- Participating broadcaster: Belarusian Television and Radio Company (BTRC)
- Country: Belarus
- Selection process: National final
- Selection date: 20 January 2017

Competing entry
- Song: "Story of My Life"
- Artist: Naviband
- Songwriters: Arciom Lukjanienka

Placement
- Semi-final result: Qualified (9th, 110 points)
- Final result: 17th, 83 points

Participation chronology

= Belarus in the Eurovision Song Contest 2017 =

Belarus was represented at the Eurovision Song Contest 2017 with the song "Story of My Life", written by Arciom Lukjanienka, and performed by the band Naviband. The Belarusian participating broadcaster, the Belarusian Television and Radio Company (BTRC), selected its entry through a national final. This was the first-ever entry performed in Belarusian in the Eurovision Song Contest.

The national final consisted of fourteen competing acts participating in a televised production where "Historyja majho žyccia" (Гісторыя майго жыцця) performed by Navi was selected as the winner following the combination of votes from a jury panel and public televoting. The song was later retitled as "Story of My Life" for Eurovision, while the band was renamed as Naviband.

Belarus was drawn to compete in the second semi-final of the Eurovision Song Contest which took place on 11 May 2017. Performing during the show in position 14, "Story of My Life" was announced among the top 10 entries of the second semi-final and therefore qualified to compete in the final on 13 May. It was later revealed that Belarus placed ninth out of the 18 participating countries in the semi-final with 110 points. In the final, Belarus performed in position 3 and placed seventeenth out of the 26 participating countries, scoring 83 points.

== Background ==

Prior to the 2017 contest, the Belarusian Television and Radio Company (BTRC) had participated in the Eurovision Song Contest representing Belarus thirteen times since its first entry in 2004. Its best placing in the contest was sixth, which it achieved in with the song "Work Your Magic" performed by Koldun. Following the introduction of semi-finals for the , it had managed to qualify to the final four times. In , it failed to qualify to the final with the song "Help You Fly" performed by Ivan.

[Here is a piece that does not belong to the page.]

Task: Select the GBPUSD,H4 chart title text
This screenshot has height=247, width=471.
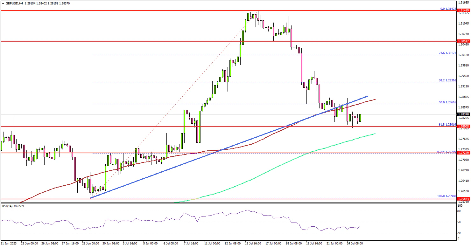Action: (15, 3)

As part of its duties as participating broadcaster, BTRC organises the selection of its entry in the Eurovision Song Contest and broadcasts the event in the country. The broadcaster has used both internal selections and national finals to select its entry for Eurovision in the past. Since 2012, BTRC has organised a national final in order to choose its entry, a selection procedure that continued for its 2017 entry.

==Before Eurovision==
===National final===
The Belarusian national final took place on 20 January 2017. Thirteen songs participated in the competition and the winner was selected through a jury and public televote. The show was broadcast on Belarus 1, Belarus 24 and Radius FM as well as online via the broadcaster's official website tvr.by.

====Competing entries====
Artists and composers were able to submit their applications and entries to the broadcaster between 4 November 2016 and 24 November 2016. At the closing of the deadline, 67 entries were received by the broadcaster. Auditions were held on 30 November 2016 at the BTRC "600 Metrov" studio where a jury panel was tasked with selecting up to fifteen entries to proceed to the televised national final. The auditions were webcast online at the official BTRC website. The jury consisted of Olga Salamakha (deputy director of the TV channel Belarus 1), Inna Mardusevich (chief specialist of the concert and festival art management projects of the Ministry of Culture of Belarus), Elena Treschinskaya (head of the radio station "Radius FM"), Dmitry Dolgolev, Oleg Averin (musician/composer), Ludmila Kutz (singer and vocal teacher), Sergei Andrianov (journalist), Mikhail Revutsky (head of the section of culture at TV Infoservice) and Evgeny Perlin (television host). Thirteen finalists were selected and announced on 30 November 2016.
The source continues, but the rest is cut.